[RULES]
URL=(?i:https?|ftps?|nfs|sshfs|gopher|smb)://[\p{L}\p{N}]+(?:[[:punct:]]+[\p{L}\p{N}]+)+
URL-WWW=www\.[\p{L}\p{N}]+(?:[[:punct:]]+[\p{L}\p{N}]+)+

E-MAIL=^[\p{L}\p{N}\._%+\-]+@[\p{L}\p{N}\.\-]+\.\p{L}{2,4}$



#Ex: (dis)information
WORD-PARPREFIX=(?:\p{Ps}\p{L}+[\p{Pc}\p{Pd}]?\p{Pe}[\p{Pc}\p{Pd}]?)\p{L}+(?:[\p{Pc}\p{Pd}]\p{L}+)*

#Ex: understand(s)
WORD-PARSUFFIX=\p{L}+(?:[\p{Pc}\p{Pd}]\p{L}+)*(?:[\p{Pc}\p{Pd}]?\p{Ps}[\p{Pc}\p{Pd}]?\p{L}+\p{Pe})

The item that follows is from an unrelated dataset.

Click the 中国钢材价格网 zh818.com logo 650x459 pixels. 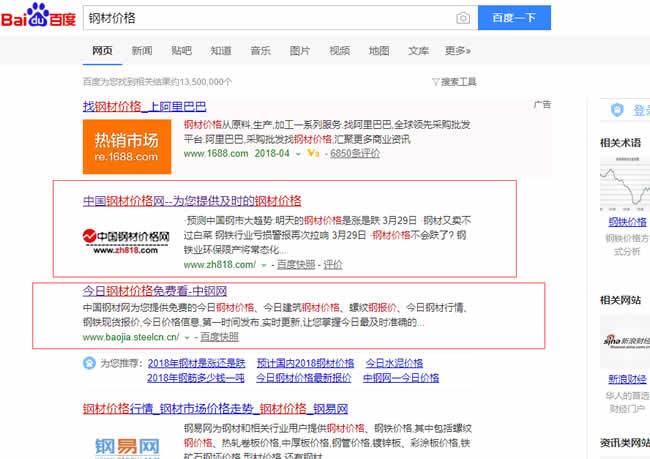pyautogui.click(x=126, y=237)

#Keep dash/underscore connected parts (even if they are in parenthesis)
WORD-COMPOUND=\p{L}+(?:[\p{Pc}\p{Pd}]\p{L}+)+

#Abbreviations with multiple periods
ABBREVIATION=\p{L}{1,3}(?:\.\p{L}{1,3})+\.?

#retain initials
INITIAL=^(?:\p{Lt}|\p{Lu})\.$

#Homogeneous punctuation (ellipsis etc)
PUNCTUATION-MULTI=(?:\.|\-|[!\?]){2,}

#Date
DATE=\p{N}{1,2}-\p{N}{1,2}-\p{N}{2,4}
DATE-REVERSE=\p{N}{4}-\p{N}{1,2}-\p{N}{1,2}

NUMBER-YEAR=('\p{N}{2})(?:\P{N}|\z)
#NUMBER-YEAR=('\p{N}{2})\P{N}

#Times
TIME=\p{N}{1,2}:\p{N}{1,2}(?::\p{N})?(?i:am|pm)?

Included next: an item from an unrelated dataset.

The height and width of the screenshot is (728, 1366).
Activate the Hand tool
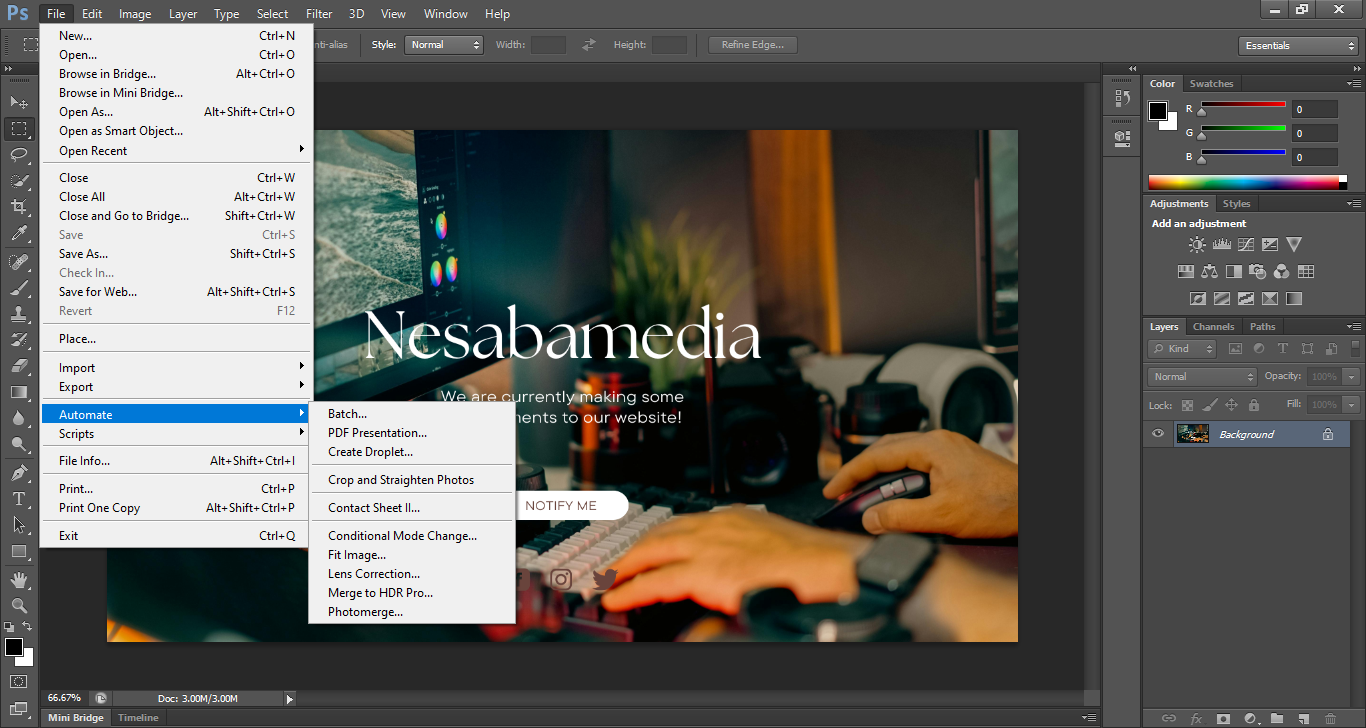tap(19, 580)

#retain digits, including those starting with initial period (.22), and negative numbers
NUMBER=-?(?:[\.,]?\p{N}+)+

CURRENCY=\p{Sc}

WORD=[\p{L}\p{Mn}]+

PUNCTUATION=\p{P}

UNKNOWN=.

[PREFIXES]
l['`]
d['`]
m['`]
t['`]
s['`]
c['`]
dell['`]
dall['`]
nell['`]
all['`]
sull['`]
quell['`]
quest['`]
e['`]
un['`]
senz['`]
com['`]
cos['`]
anch['`]
dev['`]

[SUFFIXES]

[ORDINALS]
o
a

[TOKENS]
l['`]
d['`]
m['`]
t['`]
s['`]
c['`]
dell['`]
dall['`]
nell['`]
all['`]
sull['`]
quell['`]
quest['`]
e['`]
un['`]
senz['`]
com['`]
cos['`]
anch['`]
dev['`]

[UNITS]
km
m
cm
mm
g
kg
C
l
s
sec
min
gb
mb
kb


[CURRENCY]
EUR

[ABBREVIATIONS]


[EOSMARKERS]
# Character: !
# Name: EXCLAMATION MARK
# Code: 33 (0x21) 
\u0033

# Character: ?
# Name: QUESTION MARK
# Code: 63 (0x3f) 
\u0063

# Character: ;
# Name: GREEK QUESTION MARK
# Code: 894 (0x37e) 
\u0894

# Character: ؟
# Name: ARABIC QUESTION MARK
# Code: 1567 (0x61f) 
\u1567

# Character: 。
# Name: IDEOGRAPHIC FULL STOP
# Code: 12290 (0x3002) 
\u12290

# Character: ｡
# Name: HALFWIDTH IDEOGRAPHIC FULL STOP
# Code: 65377 (0xff61) 
\u65377

# Character: ？
# Name: FULLWIDTH QUESTION MARK
# Code: 65311 (0xff1f) 
\u65311

# Character: ！
# Name: FULLWIDTH EXCLAMATION MARK
# Code: 65281 (0xff01) 
\u65281

# Character: ।
# Name: DEVANAGARI DANDA
# Code: 2404 (0x964) 
\u2404

# Character: ։
# Name: ARMENIAN FULL STOP
# Code: 1417 (0x589) 
\u1417

# Character: ՞
# Name: ARMENIAN QUESTION MARK
# Code: 1374 (0x55e) 
\u1374

# Character: ።
# Name: ETHIOPIC FULL STOP
# Code: 4962 (0x1362) 
\u4962

# Character: ᙮
# Name: CANADIAN SYLLABICS FULL STOP
# Code: 5742 (0x166e) 
\u5742

# Character: ។
# Name: KHMER SIGN KHAN
# Code: 6100 (0x17d4) 
\u6100

# Character: ៕
# Name: KHMER SIGN BARIYOOSAN
# Code: 6101 (0x17d5) 
\u6101

# Character: ᠃
# Name: MONGOLIAN FULL STOP
# Code: 6147 (0x1803) 
\u6147

# Character: ᠉
# Name: MONGOLIAN MANCHU FULL STOP
# Code: 6153 (0x1809) 
\u6153